** Opening Task data block **

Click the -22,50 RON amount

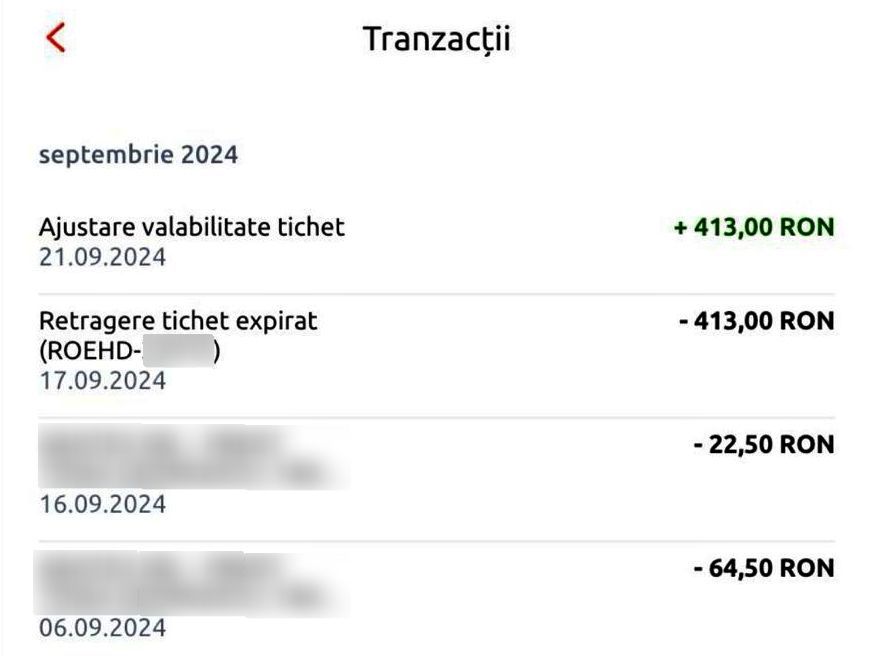coord(763,444)
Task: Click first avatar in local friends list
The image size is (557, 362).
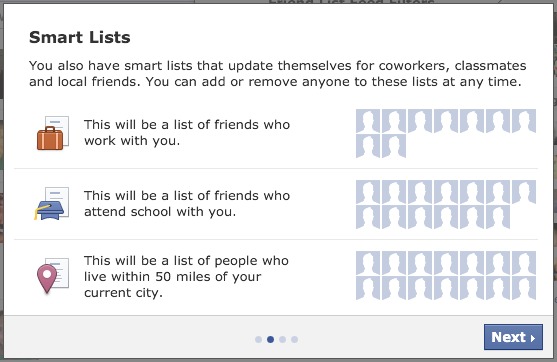Action: click(x=368, y=263)
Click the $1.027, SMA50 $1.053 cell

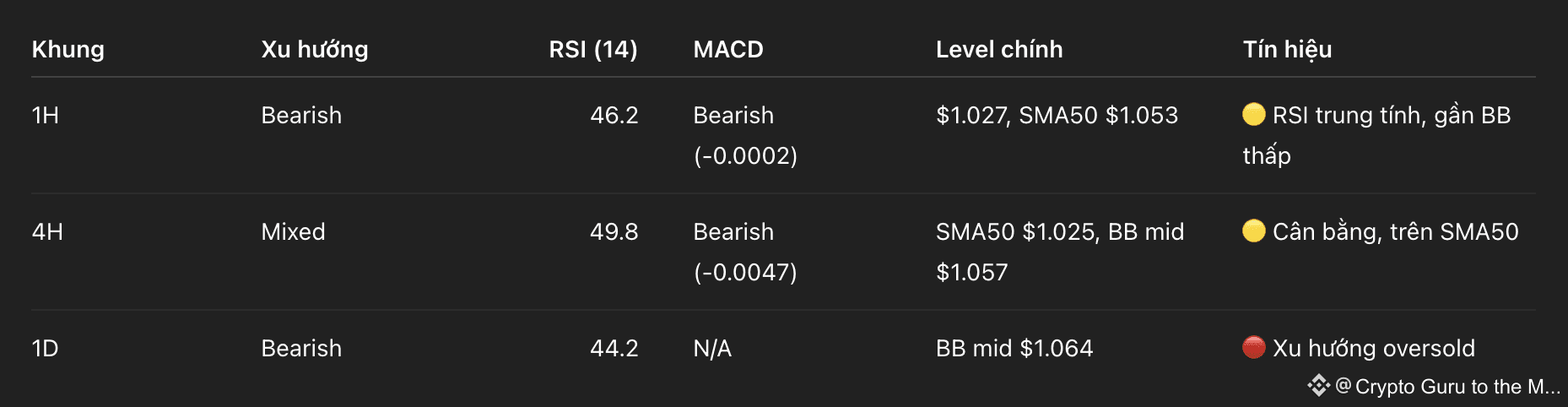click(1057, 115)
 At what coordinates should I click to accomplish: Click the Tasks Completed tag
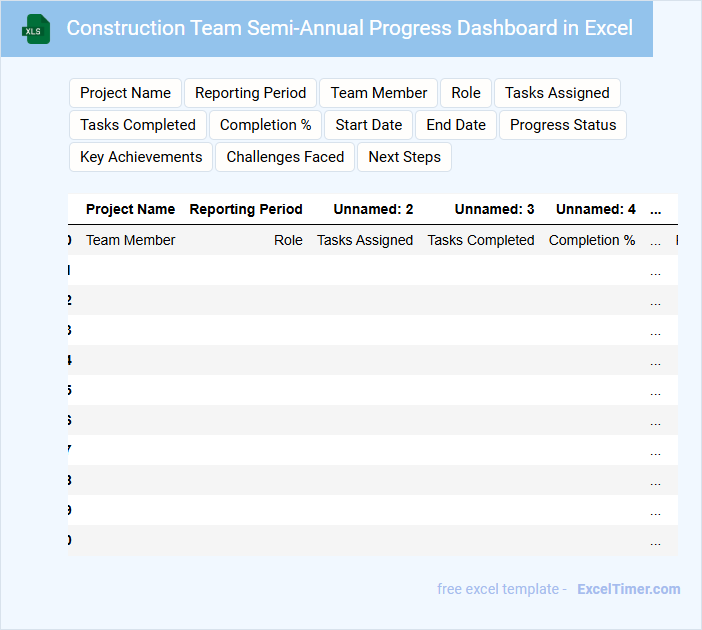[138, 125]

** Closing Task data block **

Task statement. Every entry above has to be repeated exactly, apart from its pictures.

Answer box.
Click the -22,50 RON amount

coord(763,444)
Task: Click first avatar in local friends list
The image size is (557, 362).
Action: click(x=368, y=263)
Click the $1.027, SMA50 $1.053 cell

click(1057, 115)
 At what coordinates should I click to accomplish: Click the Tasks Completed tag
[138, 125]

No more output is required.